_Task instructions_
Reproduce word for word the portion of the film review below, starting with "I'd rather not" and going on through "having a bad day.".

## START Document passage

Allison Anders (Gas Food Lodging, Mi Vida Loca)
takes the blame for the first segment, "The Missing Ingredient."
I'd rather not sink to the level of the piece and say that the
missing ingredient here is humor. Actually, Anders' idea isn't
bad -- a coven of witches need semen for their ritual and enlist
Ted to provide it -- so I was shocked that she didn't do anything
with it. The story has extremely shaky logic (has this hotel
room been set up for the witches for the last forty years?) and
even less point, except to showcase Madonna, who proves once
again that she has no presence as an actress (Courtney Love might
have brought more outlaw snap to the role of the coven mother).
A classic case of a good filmmaker having a bad day.

## END Document passage
## START Material

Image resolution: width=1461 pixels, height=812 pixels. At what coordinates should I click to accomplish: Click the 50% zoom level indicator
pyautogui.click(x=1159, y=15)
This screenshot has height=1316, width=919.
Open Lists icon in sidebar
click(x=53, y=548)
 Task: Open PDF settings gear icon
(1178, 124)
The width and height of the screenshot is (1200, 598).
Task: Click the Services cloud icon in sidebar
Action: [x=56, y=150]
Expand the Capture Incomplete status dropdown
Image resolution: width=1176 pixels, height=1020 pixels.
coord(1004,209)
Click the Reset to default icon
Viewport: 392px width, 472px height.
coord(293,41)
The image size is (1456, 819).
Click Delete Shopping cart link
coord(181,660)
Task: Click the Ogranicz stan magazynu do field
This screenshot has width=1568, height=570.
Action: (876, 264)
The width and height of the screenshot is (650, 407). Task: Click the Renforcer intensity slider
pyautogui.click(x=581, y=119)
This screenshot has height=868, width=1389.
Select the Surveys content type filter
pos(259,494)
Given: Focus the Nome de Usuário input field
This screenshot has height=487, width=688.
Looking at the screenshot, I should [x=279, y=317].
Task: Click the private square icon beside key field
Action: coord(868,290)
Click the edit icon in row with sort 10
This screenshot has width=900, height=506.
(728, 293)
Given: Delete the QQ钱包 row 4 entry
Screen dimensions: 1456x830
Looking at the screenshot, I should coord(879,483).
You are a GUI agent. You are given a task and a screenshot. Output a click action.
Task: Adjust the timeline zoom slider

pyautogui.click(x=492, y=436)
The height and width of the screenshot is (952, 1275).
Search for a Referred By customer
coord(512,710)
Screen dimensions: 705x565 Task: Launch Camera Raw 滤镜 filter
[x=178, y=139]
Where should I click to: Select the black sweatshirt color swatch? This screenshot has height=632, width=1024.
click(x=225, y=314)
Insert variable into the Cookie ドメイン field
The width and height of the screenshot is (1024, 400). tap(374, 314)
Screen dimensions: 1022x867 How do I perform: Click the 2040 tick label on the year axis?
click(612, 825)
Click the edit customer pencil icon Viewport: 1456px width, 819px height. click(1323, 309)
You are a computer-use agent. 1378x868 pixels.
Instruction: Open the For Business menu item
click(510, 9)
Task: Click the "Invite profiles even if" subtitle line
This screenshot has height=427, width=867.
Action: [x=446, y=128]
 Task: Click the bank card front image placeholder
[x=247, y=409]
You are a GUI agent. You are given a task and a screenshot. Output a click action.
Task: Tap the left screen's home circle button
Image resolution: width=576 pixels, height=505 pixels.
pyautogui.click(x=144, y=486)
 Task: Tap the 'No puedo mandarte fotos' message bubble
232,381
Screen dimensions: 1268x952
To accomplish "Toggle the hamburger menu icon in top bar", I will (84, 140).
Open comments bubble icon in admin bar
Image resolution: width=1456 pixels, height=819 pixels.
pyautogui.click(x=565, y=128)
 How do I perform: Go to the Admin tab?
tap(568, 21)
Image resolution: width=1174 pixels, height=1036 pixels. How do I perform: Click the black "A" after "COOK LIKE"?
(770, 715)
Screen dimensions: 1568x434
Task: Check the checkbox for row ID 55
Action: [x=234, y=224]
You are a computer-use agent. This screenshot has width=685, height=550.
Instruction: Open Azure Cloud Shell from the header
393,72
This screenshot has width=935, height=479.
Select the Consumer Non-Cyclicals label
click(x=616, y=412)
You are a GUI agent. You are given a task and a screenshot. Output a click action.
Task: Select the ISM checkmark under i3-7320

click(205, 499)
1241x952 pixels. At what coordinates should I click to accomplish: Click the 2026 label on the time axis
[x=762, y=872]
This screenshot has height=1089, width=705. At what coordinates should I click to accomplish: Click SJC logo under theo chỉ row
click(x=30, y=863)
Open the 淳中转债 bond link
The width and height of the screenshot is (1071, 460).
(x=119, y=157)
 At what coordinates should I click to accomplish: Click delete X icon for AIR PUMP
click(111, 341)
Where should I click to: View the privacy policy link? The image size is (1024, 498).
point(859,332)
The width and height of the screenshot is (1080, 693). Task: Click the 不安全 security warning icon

## END Material

_Complete output_
I'd rather not sink to the level of the piece and say that the
missing ingredient here is humor. Actually, Anders' idea isn't
bad -- a coven of witches need semen for their ritual and enlist
Ted to provide it -- so I was shocked that she didn't do anything
with it. The story has extremely shaky logic (has this hotel
room been set up for the witches for the last forty years?) and
even less point, except to showcase Madonna, who proves once
again that she has no presence as an actress (Courtney Love might
have brought more outlaw snap to the role of the coven mother).
A classic case of a good filmmaker having a bad day.